Find log_{a}(4)^{3}.

log_{a}(4)^{3} = 3log_{a}4.

**Additional Rule 1: log _{a}(1/x)= -log_{a}x**

*Proof:*

log_{a}(1/x) = log_{a}(1) - log_{a}(x)

= 0 - log_{a}(x)

- log_{a}(x).

**E.g.**

Express log_{a}(1/4) in an alternate form.

log_{a}(1/4) = -log_{a}4.

**Additional Rule 2: log _{b}(x)= log_{a}x/log_{a}b**

*Proof:*

Let log_{b}(x) = k

b^{k} = x

Taking log to the base *a* on both sides,

log_{a}(b^{k}) = log_{a}(x)

k log_{a}(b) = log_{a}(x)

k = log_{a}(x)/log_{a}(b)

log_{b}(x) = log_{a}(x)/log_{a}(b).

**E.g.**

Find log_{4}(8) as a logarithm of the base 2.

log_{4}8 = log_{2}8/log_{2}4

Let x = log_{2}8 => 2^{x} = 8 => x = 3

Let y = log_{2}4 => 2^{y} = 4 => y = 2

log_{4}8 = 3/2

**Additional Rule 3: log _{x}(y)= 1/log_{y}x**

*Proof:*

From the additional rule 2,

log_{x}(y) = log_{y}(y)/log_{y}(x)

= 1/log_{y}(x).

**E.g.**

Express log_{4}(8) in an alternate form.

log_{4}(8) = 1/log_{8}4.

**Logarithms Problem Solving**

**E.g.1 **

Write log_{3}8 + log_{3}7 as a single logarithm.

log_{3}8 + log_{3}7 = log_{3}8X7

log_{3}56.

**E.g.2 **

Write log_{3}5 + log_{3}4 - log_{3}2 as a single logarithm.

log_{3}5 + log_{3}4 - log_{3}2 = log_{3}(5X4/2)

log_{3}10.

**E.g.3 **

Simplify log_{3}81 - log_{3}9

log_{3}81 - log_{3}9 = log_{3}(81/9)

= log_{3}9

Let x = log_{3}9

3^{x} = 9 = 3^{2}

x = 2

log_{3}81 - log_{3}9 = 2.

**E.g.4 **

Simplify 2 log_{3}9 - log_{3}27

2 log_{3}9 - log_{3}27 = log_{3}9^{2} - log_{3}27

= log_{3}(81/27)

= log_{3}3

Let x = log_{3}3

3^{x} = 3 = 3^{1}

x = 1

2 log_{3}9 - log_{3}27 = 1.

**E.g.5 **

Simplify 3 log_{3}5 - 2 log_{3}5

3 log_{3}5 - 2 log_{3}5 = log_{3}5^{3} - log_{3}5^{2}

= log_{3}(125/25)

= log_{3}5.

**E.g.6 **

Simplify 3 log_{6}6 - 2 log_{6}6

3 log_{6}6 - 2 log_{6}6 = log_{6}6^{3} - log_{6}6^{2}

= log_{6}(216/36)

= log_{6}6

Let x = log_{6}6

6^{x} = 6 = 6^{1}

x = 1

3 log_{6}6 - 2 log_{6}6 = 1.

**E.g.7 **

Simplify 3 log_{4}4 + 1/2 log_{4}4 - 2 log_{4}4

3 log_{4}4 + 1/2 log_{4}4 - 2 log_{4}4 = log_{4}4^{3} + log_{4}4^{1/2} - log_{4}4^{2}

= log_{4}(64X2/16)

= log_{4}8

Let x = log_{4}8

4^{x} = 8

(2^{2})^{x} = 2^{3}

2x = 3 => x = 3/2

3 log_{4}4 + 1/2 log_{4}4 - 2 log_{4}4 = 3/2.

**E.g.8 **

Simplify 4 log_{10}10 - (2 log_{10}5 + 2 log_{10}2)

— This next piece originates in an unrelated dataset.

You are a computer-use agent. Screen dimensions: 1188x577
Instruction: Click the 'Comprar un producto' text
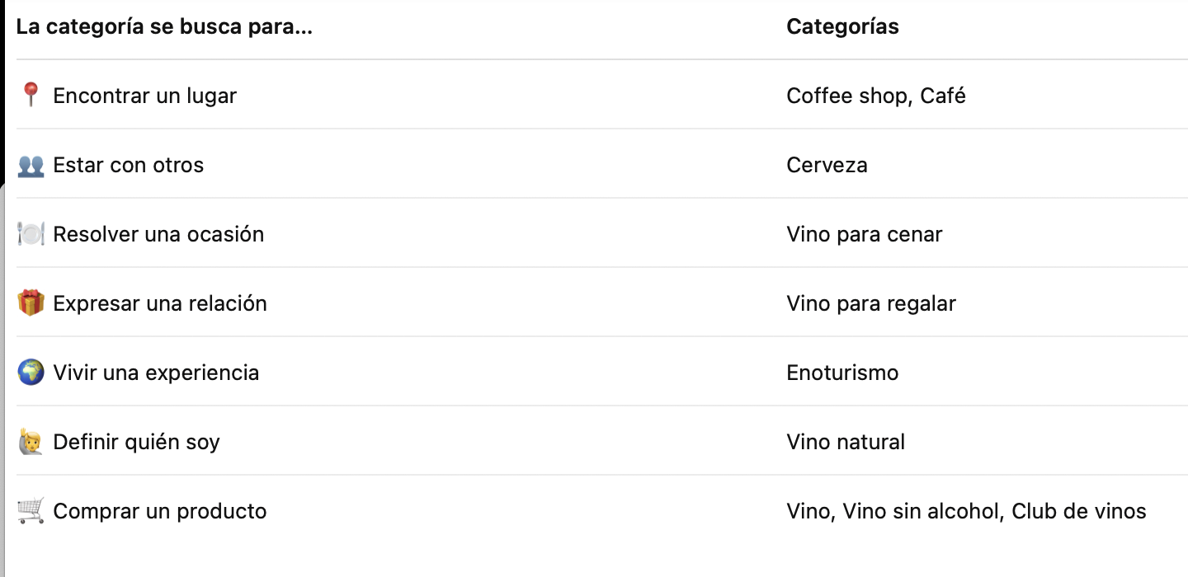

4 log_{10}10 - (2 log_{10}5 + 2 log_{10}2 = log_{10}10^{4} - (log_{10}5^{2} + log_{10}2^{2})

= log_{10}(10000/25X4)

= log_{10}100

Let x = log_{10}100

10^{x} = 100

10^{x} = 10^{2}

x = 2

4 log_{10}10 - (2 log_{10}5 + 2 log_{10}2) = 2.

**E.g.9 **

Write in terms of log_{x}a, log_{x}b and log_{x}c, the simplified term of log_{x}(a^{2}b / √c).

log_{x}(a^{2}b / √c) = log_{x}a^{2} + log_{x}b - log_{x}√ c

= 2 log_{x}a + log_{x}b - 1/2 log_{x}c

**E.g.10 **

Write in terms of log_{x}a and log_{x}b, the simplified term of log_{x}(a^{2}b^{2}).

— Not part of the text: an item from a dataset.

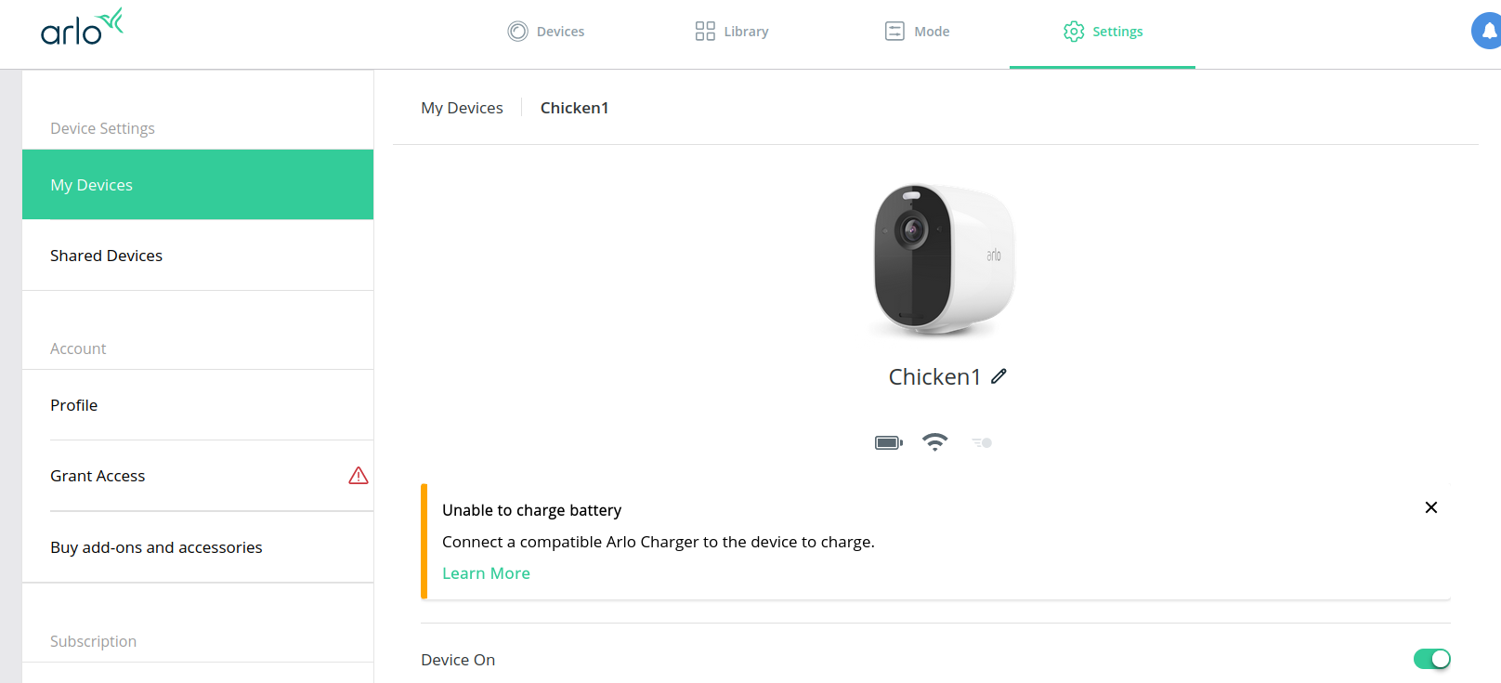
Task: Click the Chicken1 camera image
Action: (943, 259)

log_{x}(a^{2}b^{2}) = log_{x}a^{2} + log_{x}b^{2}

= 2 log_{x}a + 2 log_{x}b

= 2(log_{x}a + log_{x}b).

### Solving equations involving logarithms

**E.g.1 **

Solve 10^{x} = 102.

Before finding the value of x, we can estimate it; since 10^{2} = 100, x must be slightly bigger than 2.

10^{x} = 102 => log_{10}102 = x

From calculator, log_{10}102 = 2.009

So, x = 2.009(3 d.p.).

**E.g.2 **

Solve 10^{2x - 1} = 400.

10^{2x - 1} = 400 => log_{10}400 = 2x - 1

From calculator, log_{10}400 = 2.6

So, 2x - 1 = 2.6

2x = 3.6

x = 1.8

**E.g.3 **

Solve 5^{x} = 130.

Since 5^{3} = 125, x must be slightly bigger than 3. Let's solve this by logarithms of different bases.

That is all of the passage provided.